YOUR INSTRUCTIONS>
Return the entries below word for word. No picture belongs in the copy.

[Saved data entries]
* * * * * * *
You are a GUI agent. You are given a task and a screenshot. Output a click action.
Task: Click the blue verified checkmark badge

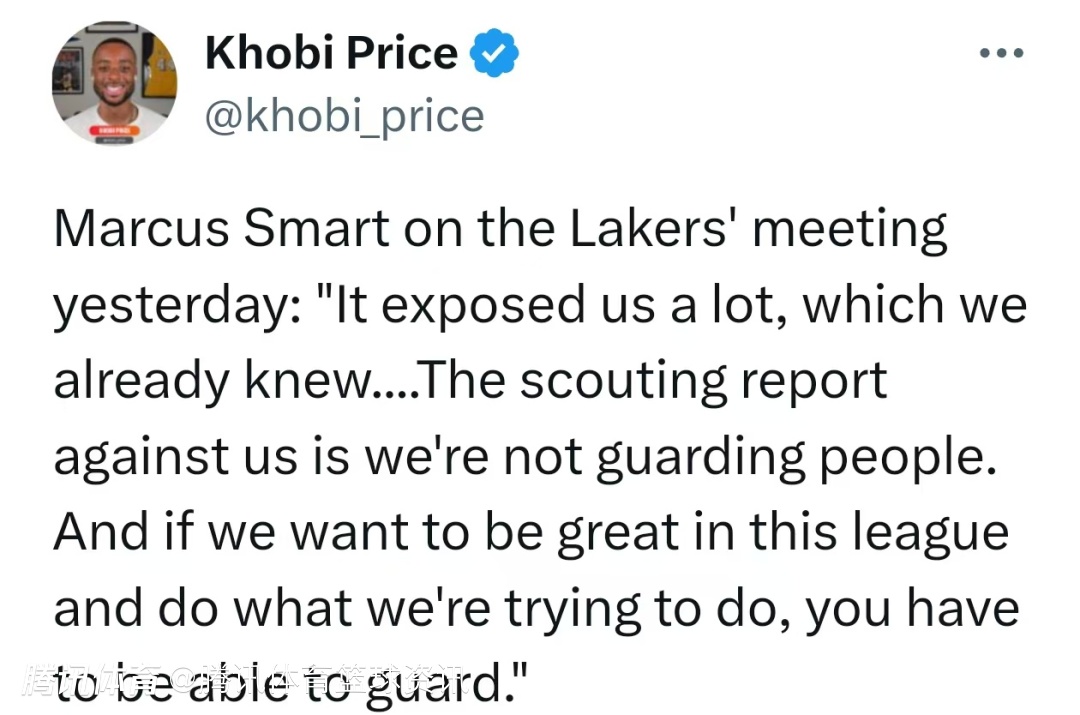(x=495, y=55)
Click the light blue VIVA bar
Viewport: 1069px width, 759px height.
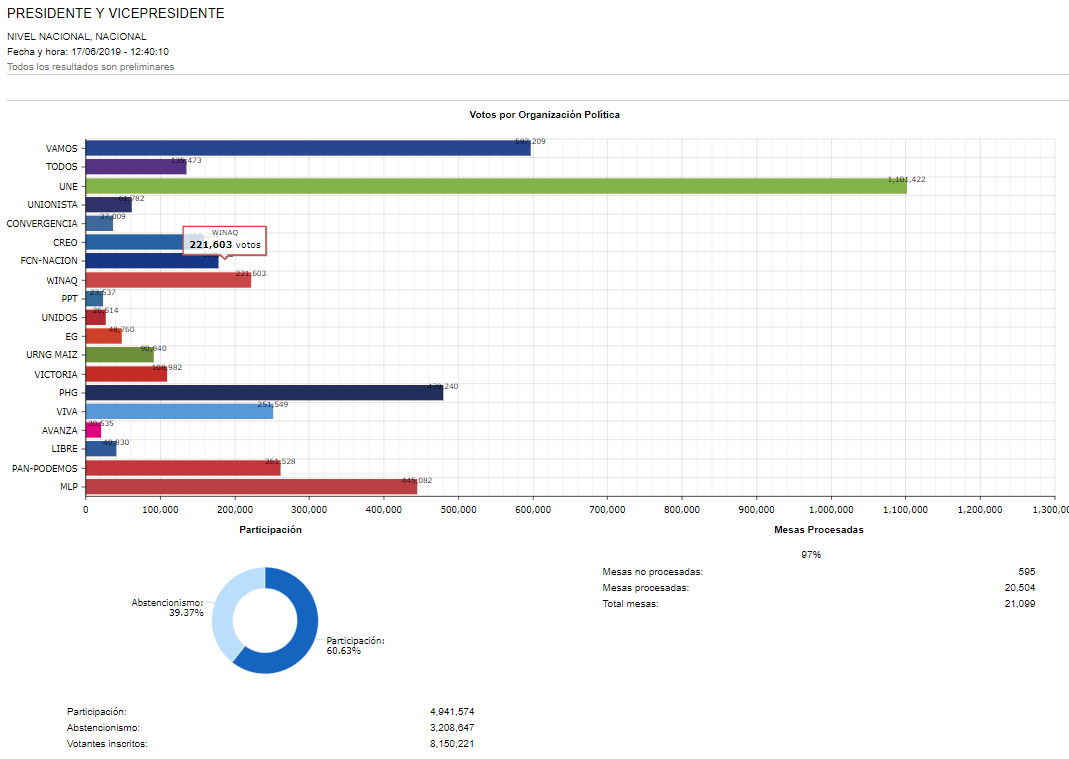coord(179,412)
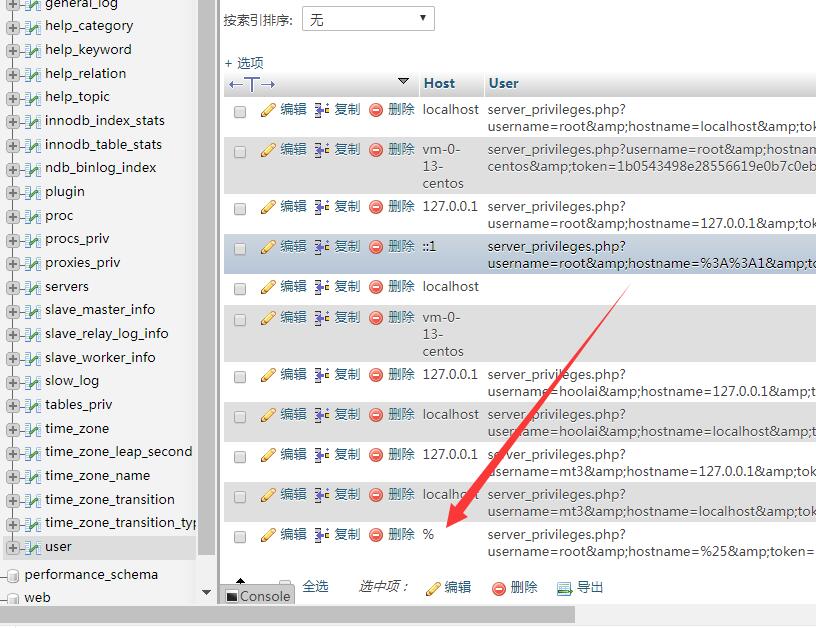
* * * * * * *
RESULT OF THE TASK>
You are a GUI agent. You are given a task and a screenshot. Output a click action.
Task: Click the blue verified checkmark badge

(x=495, y=55)
Click the light blue VIVA bar
Viewport: 1069px width, 759px height.
coord(179,412)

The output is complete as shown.